My then wife made it a point to her doc that she didn’t want to be cut. (Sorry, I forget what it’s called when they cut the vagina to make a bigger opening?)

Well, when she went into labor she happened to be sick with the flu for a few days. She was already extremely weak. Add that to all the drugs she was doped up on she could barely function.

No matter how hard she pushed she couldn’t push hard enough to get baby’s head out. I know, I was there. So the doctor went ahead and cut her anyway and the baby came out. My then wife didn’t even know she was cut til after the fact.

She tried to give me shit for allowing the doctor to cut her. I tried to explain to her the reality of the situation. She capitulated but begrudgingly so.

I can easily imagine if this were another woman how she might call “Birth rape” which I think is rediculous.

Oh and her OB/GYN is a female if that matters.

(snip)

I’m quite aware of that. However, rape implies a malicious component to the act. More specifically, it implies a malicious, unwanted, physical contact of a sexual nature. It does not mean that anytime somebody does something against your will you have been raped. A doctor is both a professional and a person. Like anyone else they can become exasperated with recalcitrant patients, or those who are simply so outside of the norm that they have to make a medical professional call.

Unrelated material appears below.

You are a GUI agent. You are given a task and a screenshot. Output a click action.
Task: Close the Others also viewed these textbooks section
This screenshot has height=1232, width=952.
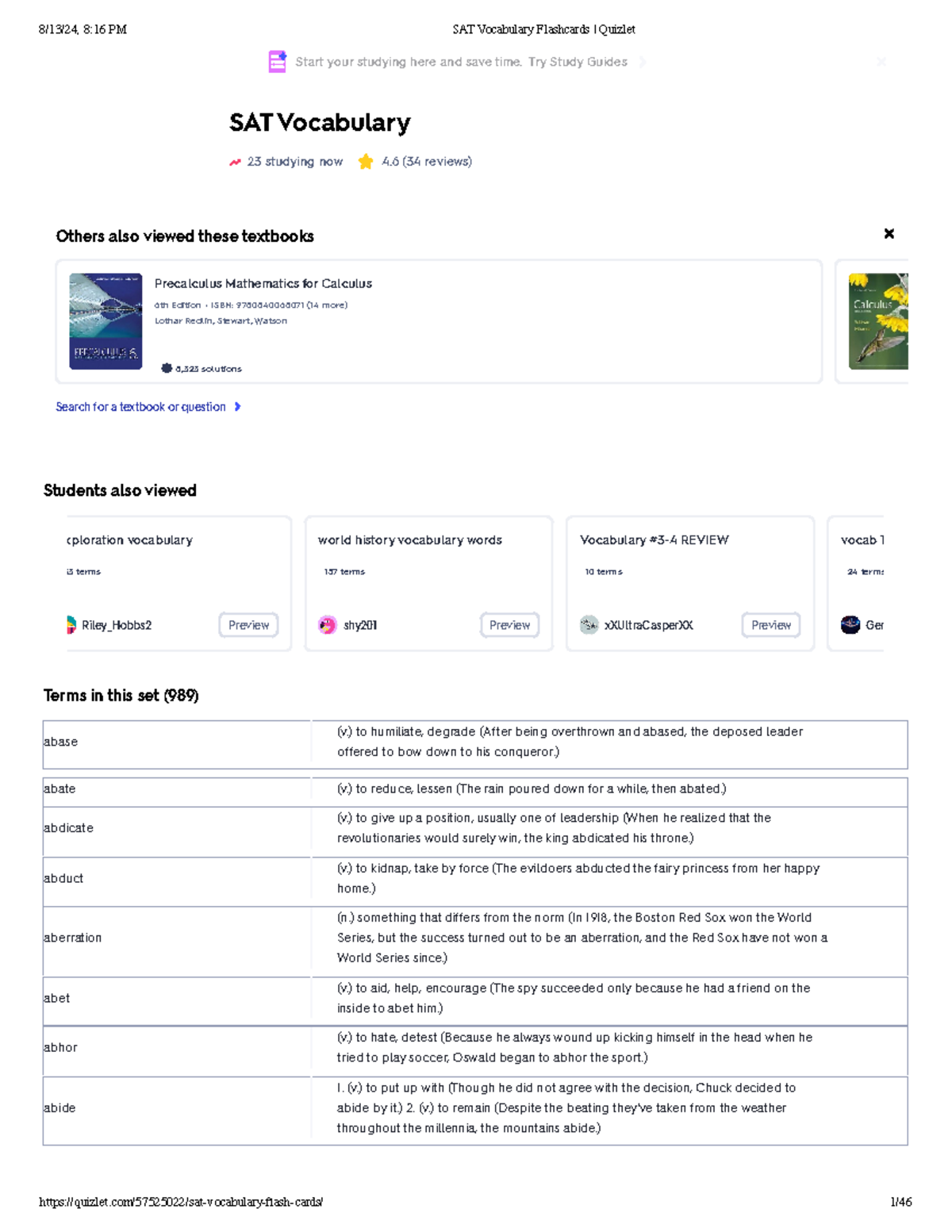point(889,234)
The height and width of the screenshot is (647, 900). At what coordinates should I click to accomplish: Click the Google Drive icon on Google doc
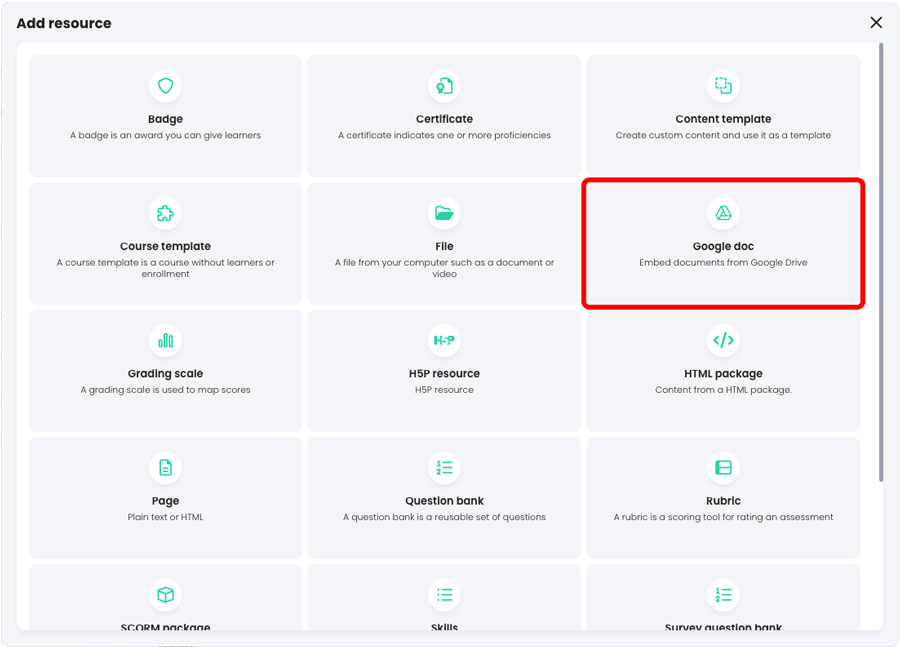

THis is almost exactly appropriate. Youtube link.

Sorry, couldn’t get past the first three paragraphs; this is quite possibly the stupidest thing I’ve heard in a long time. One enlists a doctor for his professional expertise and then questions and complains when he does the job he’s being paid to do? I can’t imagine too many experiences more fraught with emotion and pain than child birth and because of that I’m not really prepared to consider the allegations of someone in that state. Sure, there’s doctors who have the bedside manner of a hyena and sure, we’ve all had procedures that turned unpleasant and the first reaction is to struggle and resist. But the point is you’re seeing a doctor because you can’t do whatever procedure he’s doing on yourself. Also, referirng to it as rape is so asinine as to make me lose whatever shred of sympathy I might have had for these people.

Yeah, I’m with DianaG and Acid Lamp… and almost everyone else, really. It probably could be malpractice, it might even be assault in some cases, but I’d be hard pressed to call it *sexual *assault, and it sure isn’t rape.

I can absolutely see why it could feel similar to rape to the woman. But that doesn’t make it so.